• **WORK TO BE COMPLETED**
In the entries below, how many lines hold the string "computer"? Answer with the number only.

=== DATASET EXCERPTS ===

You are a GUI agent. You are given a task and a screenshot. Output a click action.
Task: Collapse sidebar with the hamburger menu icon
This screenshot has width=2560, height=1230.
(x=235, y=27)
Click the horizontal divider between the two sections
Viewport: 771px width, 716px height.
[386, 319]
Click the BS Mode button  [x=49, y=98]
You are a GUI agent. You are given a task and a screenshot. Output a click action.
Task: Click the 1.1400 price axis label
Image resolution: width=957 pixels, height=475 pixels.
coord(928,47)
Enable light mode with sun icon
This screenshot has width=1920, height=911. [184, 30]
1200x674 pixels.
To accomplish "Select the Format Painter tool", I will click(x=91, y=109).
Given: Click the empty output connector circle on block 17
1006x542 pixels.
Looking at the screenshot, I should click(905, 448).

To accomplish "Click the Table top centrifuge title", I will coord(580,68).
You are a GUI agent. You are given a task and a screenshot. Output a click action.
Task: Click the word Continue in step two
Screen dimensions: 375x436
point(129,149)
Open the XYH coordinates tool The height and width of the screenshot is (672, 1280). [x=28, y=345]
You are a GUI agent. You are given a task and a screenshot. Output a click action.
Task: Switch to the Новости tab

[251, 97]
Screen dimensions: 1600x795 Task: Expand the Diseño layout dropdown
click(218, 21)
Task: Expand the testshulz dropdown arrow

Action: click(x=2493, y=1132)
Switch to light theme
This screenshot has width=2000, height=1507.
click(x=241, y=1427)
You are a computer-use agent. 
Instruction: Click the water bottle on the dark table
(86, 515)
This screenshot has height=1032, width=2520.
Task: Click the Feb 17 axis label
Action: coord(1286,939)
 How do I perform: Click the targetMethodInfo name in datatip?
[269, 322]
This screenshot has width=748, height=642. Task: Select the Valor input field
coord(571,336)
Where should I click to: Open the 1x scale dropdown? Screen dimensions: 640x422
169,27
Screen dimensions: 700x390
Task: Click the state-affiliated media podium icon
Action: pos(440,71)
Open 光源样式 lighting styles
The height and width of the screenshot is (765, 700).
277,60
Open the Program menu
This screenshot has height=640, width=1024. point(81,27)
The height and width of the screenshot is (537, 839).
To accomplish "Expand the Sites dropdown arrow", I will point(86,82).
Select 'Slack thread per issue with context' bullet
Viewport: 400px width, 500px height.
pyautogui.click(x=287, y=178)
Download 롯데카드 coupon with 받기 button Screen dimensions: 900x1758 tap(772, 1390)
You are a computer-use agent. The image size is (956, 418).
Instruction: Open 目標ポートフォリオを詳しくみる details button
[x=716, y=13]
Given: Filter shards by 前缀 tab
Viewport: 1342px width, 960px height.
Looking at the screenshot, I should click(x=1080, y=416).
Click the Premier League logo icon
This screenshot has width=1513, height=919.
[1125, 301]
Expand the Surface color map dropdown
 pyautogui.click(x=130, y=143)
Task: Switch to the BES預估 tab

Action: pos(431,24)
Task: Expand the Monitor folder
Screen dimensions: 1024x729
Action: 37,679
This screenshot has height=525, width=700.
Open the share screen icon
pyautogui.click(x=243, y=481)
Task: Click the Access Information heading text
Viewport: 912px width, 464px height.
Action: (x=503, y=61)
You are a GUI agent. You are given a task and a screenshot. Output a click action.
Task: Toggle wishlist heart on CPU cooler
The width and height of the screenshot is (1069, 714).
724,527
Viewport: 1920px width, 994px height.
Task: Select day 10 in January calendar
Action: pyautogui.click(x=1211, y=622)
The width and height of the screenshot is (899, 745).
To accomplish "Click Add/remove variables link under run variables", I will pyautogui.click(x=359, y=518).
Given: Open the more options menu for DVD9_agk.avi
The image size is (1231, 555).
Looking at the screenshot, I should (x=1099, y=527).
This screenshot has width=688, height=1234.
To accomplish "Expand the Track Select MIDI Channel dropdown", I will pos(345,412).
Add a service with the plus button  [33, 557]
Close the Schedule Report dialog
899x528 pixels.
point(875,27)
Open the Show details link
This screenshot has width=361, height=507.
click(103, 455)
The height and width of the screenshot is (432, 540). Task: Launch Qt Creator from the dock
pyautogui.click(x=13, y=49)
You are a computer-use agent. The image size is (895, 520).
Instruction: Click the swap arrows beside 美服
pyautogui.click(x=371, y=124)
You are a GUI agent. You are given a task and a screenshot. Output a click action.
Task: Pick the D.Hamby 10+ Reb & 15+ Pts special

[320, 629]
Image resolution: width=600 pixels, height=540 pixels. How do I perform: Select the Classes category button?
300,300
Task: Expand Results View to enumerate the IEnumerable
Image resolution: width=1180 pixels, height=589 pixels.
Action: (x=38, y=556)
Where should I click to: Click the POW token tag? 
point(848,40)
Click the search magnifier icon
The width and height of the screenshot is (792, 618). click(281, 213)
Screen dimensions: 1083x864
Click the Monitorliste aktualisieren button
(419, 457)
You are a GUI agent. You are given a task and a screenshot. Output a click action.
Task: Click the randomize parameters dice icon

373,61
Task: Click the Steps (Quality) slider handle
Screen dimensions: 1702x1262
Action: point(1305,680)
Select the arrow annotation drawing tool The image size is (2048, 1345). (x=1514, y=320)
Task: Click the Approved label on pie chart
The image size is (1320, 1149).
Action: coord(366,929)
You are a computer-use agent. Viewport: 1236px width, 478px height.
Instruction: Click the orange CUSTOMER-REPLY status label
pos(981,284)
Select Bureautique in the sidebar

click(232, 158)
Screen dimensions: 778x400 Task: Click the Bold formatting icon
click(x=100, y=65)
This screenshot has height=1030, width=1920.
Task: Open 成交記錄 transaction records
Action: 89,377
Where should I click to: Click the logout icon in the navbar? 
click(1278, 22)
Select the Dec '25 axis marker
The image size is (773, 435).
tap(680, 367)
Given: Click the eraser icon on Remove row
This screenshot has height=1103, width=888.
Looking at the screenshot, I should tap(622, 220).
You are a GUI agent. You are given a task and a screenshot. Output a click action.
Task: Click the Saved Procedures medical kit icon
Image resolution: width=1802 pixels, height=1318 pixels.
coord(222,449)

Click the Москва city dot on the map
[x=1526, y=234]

===

• **SOLUTION**
4